> **Written instruction**: Edit the rows below so that "image" replaces every occurrence of "screenshot", keeping everything else the same. Leave the pictures out of your answer.

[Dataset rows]

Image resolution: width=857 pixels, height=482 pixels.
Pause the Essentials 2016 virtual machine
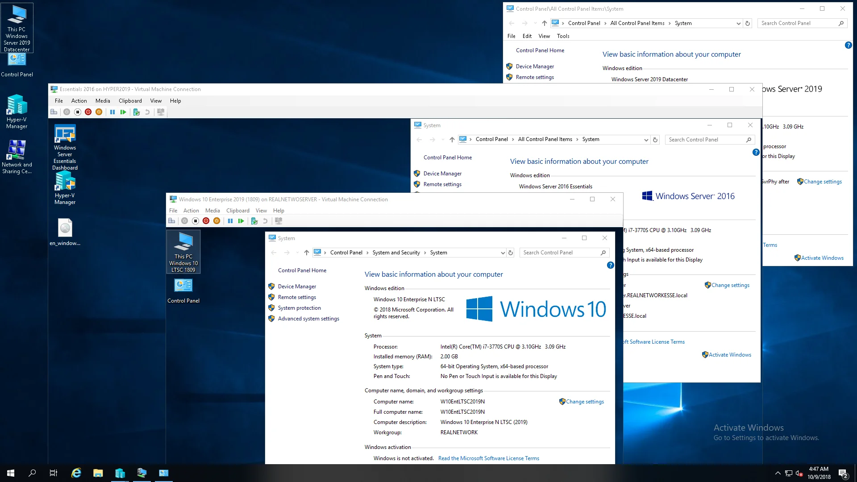coord(112,112)
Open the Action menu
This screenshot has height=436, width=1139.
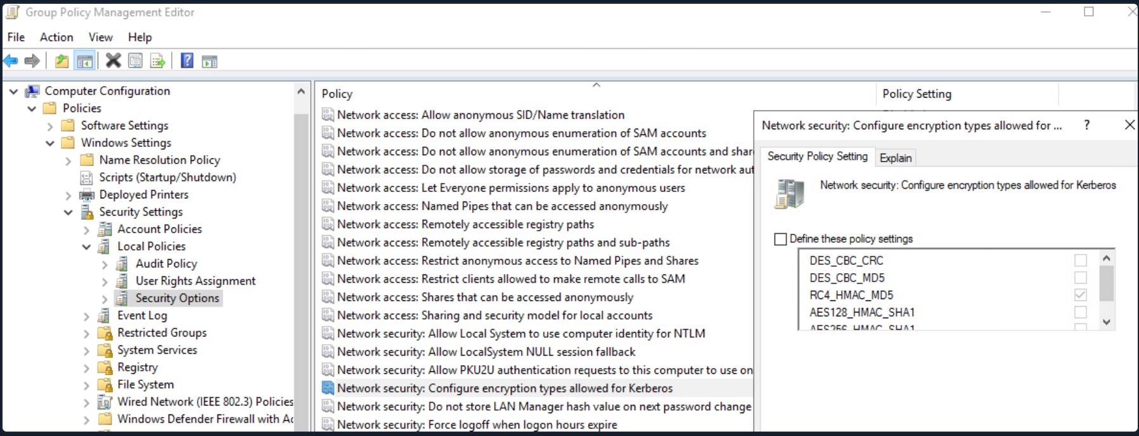(56, 37)
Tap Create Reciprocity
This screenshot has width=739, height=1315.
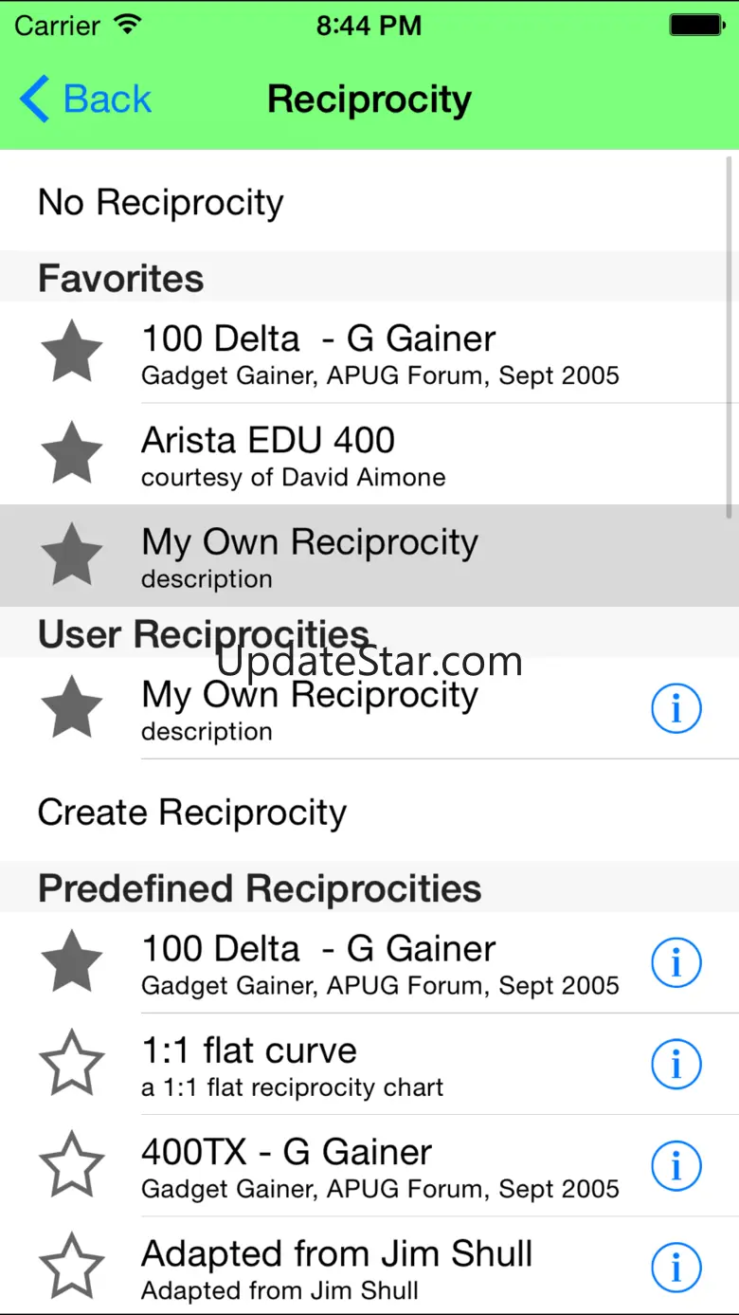(x=192, y=813)
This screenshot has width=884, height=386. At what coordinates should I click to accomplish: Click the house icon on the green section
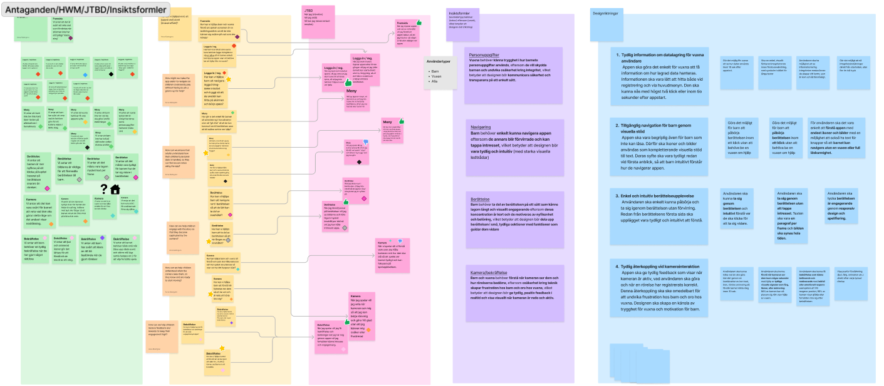(x=115, y=190)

> **Solution to this problem**:
Image resolution: width=857 pixels, height=482 pixels.
Pause the Essentials 2016 virtual machine
coord(112,112)
Open the Action menu
This image has height=436, width=1139.
(56, 37)
Tap Create Reciprocity
This image has width=739, height=1315.
(x=192, y=813)
This image has width=884, height=386. At what coordinates should I click to accomplish: Click the house icon on the green section
(x=115, y=190)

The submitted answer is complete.